U.S. energy production is indeed expected to rise, but most of the growth will come from natural gas rather than oil.
Article written by: Amrita Sen
Source: Jinshi
Energy markets generally believe that US President-elect Trump will succeed in lowering oil prices, perhaps even more successfully than Biden, who made a bold statement during his campaign that he would slash US gasoline prices once in office.
Brent crude has been hovering around $70 for the past few months. OPEC+ agreed at its last meeting to put production increases on hold, eliminating much of the supply glut expected in 2025. Meanwhile, Trump is likely to take a tough stance on Iran, which could lead to a drop in the country's oil supply. According to our data, despite sanctions, Iran's crude oil and condensate exports were as high as 1.8 million barrels per day during the Biden administration, compared to just 400,000 barrels per day during the Trump administration.
The Trump team seems to believe that releasing U.S. oil production could mitigate the impact of Iranian oil losses on oil prices. The problem is that he cannot achieve both low oil prices and record domestic oil and gas production simultaneously, as U.S. shale oil producers require higher prices than eight years ago to justify investments in oil production increases. The growth in U.S. energy production is becoming increasingly reliant on natural gas. The country's energy output will continue to grow strongly, but its impact on oil prices may not be as significant as before.
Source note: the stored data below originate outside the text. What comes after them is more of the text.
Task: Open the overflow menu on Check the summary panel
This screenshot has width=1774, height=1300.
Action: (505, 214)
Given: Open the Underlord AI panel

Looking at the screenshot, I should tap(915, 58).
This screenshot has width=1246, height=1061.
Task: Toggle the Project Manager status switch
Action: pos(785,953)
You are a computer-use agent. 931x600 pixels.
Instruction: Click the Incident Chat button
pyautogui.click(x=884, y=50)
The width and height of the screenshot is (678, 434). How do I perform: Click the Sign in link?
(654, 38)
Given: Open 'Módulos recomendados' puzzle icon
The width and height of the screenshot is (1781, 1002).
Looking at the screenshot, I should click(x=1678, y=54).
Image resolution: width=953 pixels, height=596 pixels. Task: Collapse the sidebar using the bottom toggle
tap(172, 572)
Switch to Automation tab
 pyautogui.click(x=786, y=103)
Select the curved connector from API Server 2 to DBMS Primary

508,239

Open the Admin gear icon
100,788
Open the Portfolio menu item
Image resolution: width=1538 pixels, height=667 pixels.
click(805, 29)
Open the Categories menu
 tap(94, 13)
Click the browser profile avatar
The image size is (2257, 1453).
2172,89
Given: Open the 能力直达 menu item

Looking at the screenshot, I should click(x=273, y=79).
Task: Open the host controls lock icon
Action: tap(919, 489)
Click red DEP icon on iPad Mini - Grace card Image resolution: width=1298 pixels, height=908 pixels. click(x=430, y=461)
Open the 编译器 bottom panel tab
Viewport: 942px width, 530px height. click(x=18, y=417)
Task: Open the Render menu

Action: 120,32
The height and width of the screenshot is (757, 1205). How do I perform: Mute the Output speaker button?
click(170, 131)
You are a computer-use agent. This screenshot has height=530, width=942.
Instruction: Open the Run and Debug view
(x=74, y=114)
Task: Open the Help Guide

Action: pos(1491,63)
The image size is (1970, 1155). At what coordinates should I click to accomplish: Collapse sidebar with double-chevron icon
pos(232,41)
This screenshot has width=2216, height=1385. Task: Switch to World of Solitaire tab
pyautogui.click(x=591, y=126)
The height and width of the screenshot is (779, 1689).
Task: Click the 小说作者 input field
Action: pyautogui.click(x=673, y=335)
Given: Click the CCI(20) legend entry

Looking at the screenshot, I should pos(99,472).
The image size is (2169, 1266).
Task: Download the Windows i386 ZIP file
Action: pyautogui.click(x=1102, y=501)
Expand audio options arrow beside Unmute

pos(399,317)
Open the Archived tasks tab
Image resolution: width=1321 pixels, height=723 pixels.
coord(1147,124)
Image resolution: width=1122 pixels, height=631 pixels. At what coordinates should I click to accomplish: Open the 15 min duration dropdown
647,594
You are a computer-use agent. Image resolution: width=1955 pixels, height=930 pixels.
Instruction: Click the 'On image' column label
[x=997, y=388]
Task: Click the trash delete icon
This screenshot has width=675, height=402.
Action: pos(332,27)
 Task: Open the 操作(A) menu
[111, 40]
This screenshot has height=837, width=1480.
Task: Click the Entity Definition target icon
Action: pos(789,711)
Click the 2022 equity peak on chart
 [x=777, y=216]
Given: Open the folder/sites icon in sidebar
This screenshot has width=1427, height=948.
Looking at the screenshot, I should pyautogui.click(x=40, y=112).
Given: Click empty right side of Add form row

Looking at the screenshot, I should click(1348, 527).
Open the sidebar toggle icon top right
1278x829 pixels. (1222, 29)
As claimed by Scott Bessent, the Treasury Secretary nominee put forward by Trump, the U.S. government cannot practically increase crude oil production by nearly 3 million barrels per day over the next four years; this is not a regulatory issue, but a resource issue. The currently undeveloped crude oil reserves simply cannot support such high production levels. We expect that during the same period, U.S. crude oil production can only increase by 400,000 barrels per day, a 3% increase from current levels.
The White House has only a few chips to incentivize faster production growth. It could open up more federal lands. However, the inventory of unleased onshore federal lands is limited, and offshore drilling may take ten years to extract the first barrel of oil. Theoretically, reforms to the permitting process for new energy projects could expedite drilling on leased federal lands, but due to legal, environmental, and tribal considerations, even if the Republicans control Congress, such reforms may be difficult to implement.
Streamlining the approval process for natural gas pipelines could lead to an increase in production in Pennsylvania. Ending the Biden administration's suspension of liquefied natural gas (LNG) export permit issuance may increase U.S. natural gas international sales by the end of the 2020s.
Subsidies may be politically unpopular, but perhaps some tax adjustments could encourage U.S. producers to a certain extent. However, producers have already signaled limited growth in production. Chevron is the largest producer with the fastest growth in the Permian Basin in recent years; the company has cut its planned investment spending in the region for 2025 and expects oil production growth will not accelerate. Instead, the growth rate will slow to single digits. Most of Chevron's growth in the Permian Basin next year will come from blocks in New Mexico, which produce more LNG than oil.
A potential growth area worth noting may be private equity-backed production. Lower interest rates and recent signals from OPEC+ may encourage this expansion. However, publicly traded companies like Chevron still face pressure from investors to limit spending in favor of prioritizing shareholder returns.
In the Permian Basin, as large companies acquire smaller ones and incorporate more exploration prospects into future project reserves, the pace of crude oil development is also slowing. Additionally, as producers shift more towards high-quality blocks, production in secondary shale basins such as North Dakota/Montana's Bakken and Texas's Eagle Ford is expected to decline.
Meanwhile, natural gas and natural gas liquid production will grow faster, as the increase in LNG export facilities under construction boosts demand along the Gulf Coast, raising prices and incentivizing a recovery in natural gas production in the Appalachian region and the Haynesville basin around Louisiana/Texas. We also expect natural gas and natural gas liquid production to grow faster in the Permian Basin and in those aging shale oil wells where production is increasingly concentrated. As these oil wells gradually age, their natural gas output tends to be relatively higher than their oil output.
Therefore, we expect that by 2028, natural gas production will increase by 10 billion cubic feet per day, while natural gas liquid production will increase by 600,000 barrels per day, equivalent to an increase of 2.7 million barrels of oil per day. In other words, the oil production increase of 3 million barrels per day mentioned by Bessent actually refers to an energy equivalent of 3 million barrels per day—most of which is contributed by oil equivalents.